Records from a dataset:
======
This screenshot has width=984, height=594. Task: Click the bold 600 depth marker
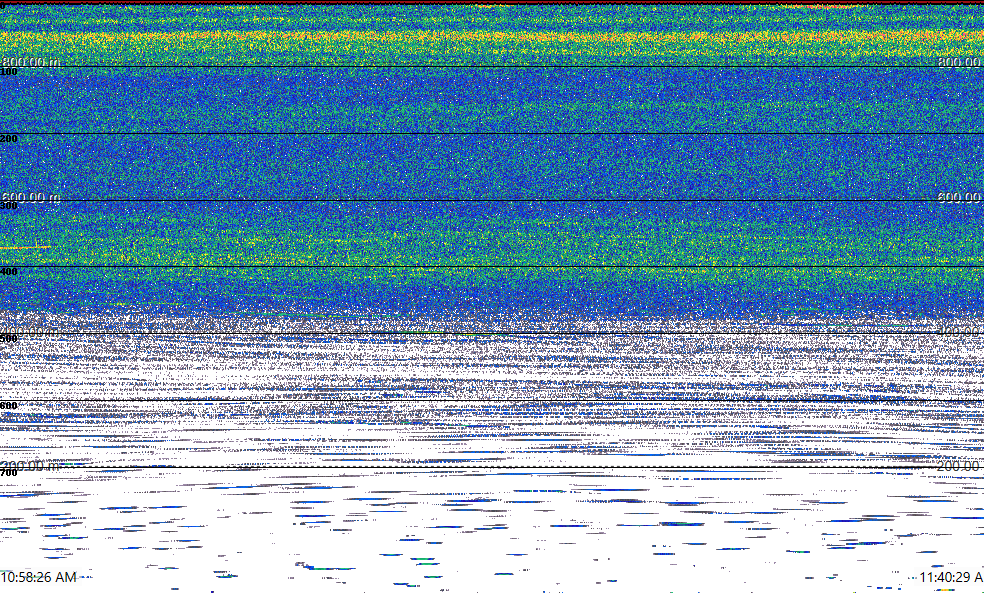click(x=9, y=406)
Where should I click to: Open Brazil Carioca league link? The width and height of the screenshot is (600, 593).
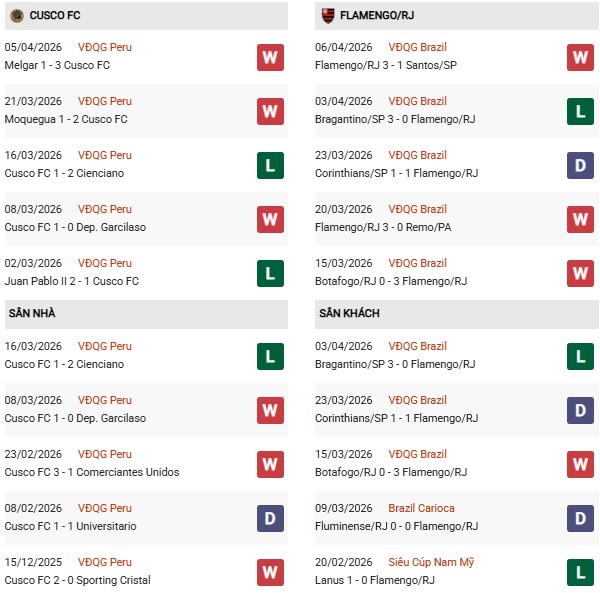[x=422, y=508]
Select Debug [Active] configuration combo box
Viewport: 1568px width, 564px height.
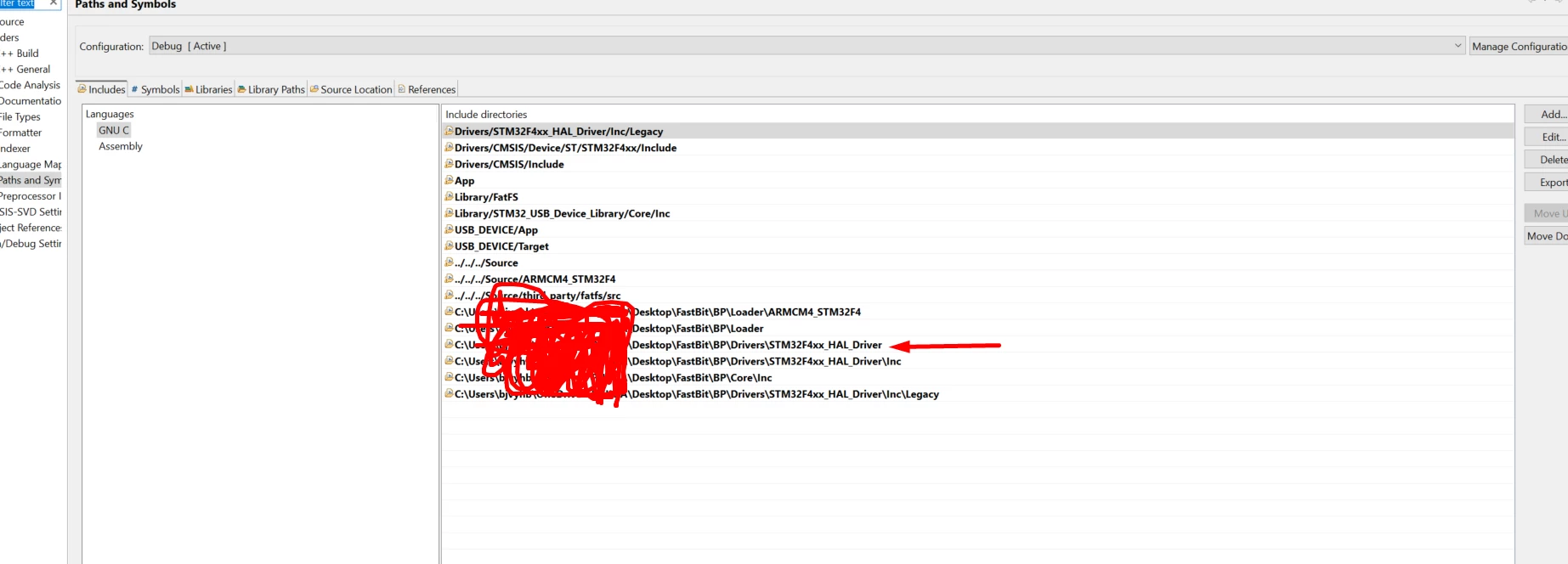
======
- WORK TO BE COMPLETED:
Any pictures should be dropped; transcribe the rest of the records above exactly.

- SOLUTION:
This screenshot has width=984, height=594. Task: Click the bold 600 depth marker
click(x=9, y=406)
Where should I click to: Open Brazil Carioca league link? The width and height of the screenshot is (600, 593).
[x=422, y=508]
Select Debug [Active] configuration combo box
Viewport: 1568px width, 564px height.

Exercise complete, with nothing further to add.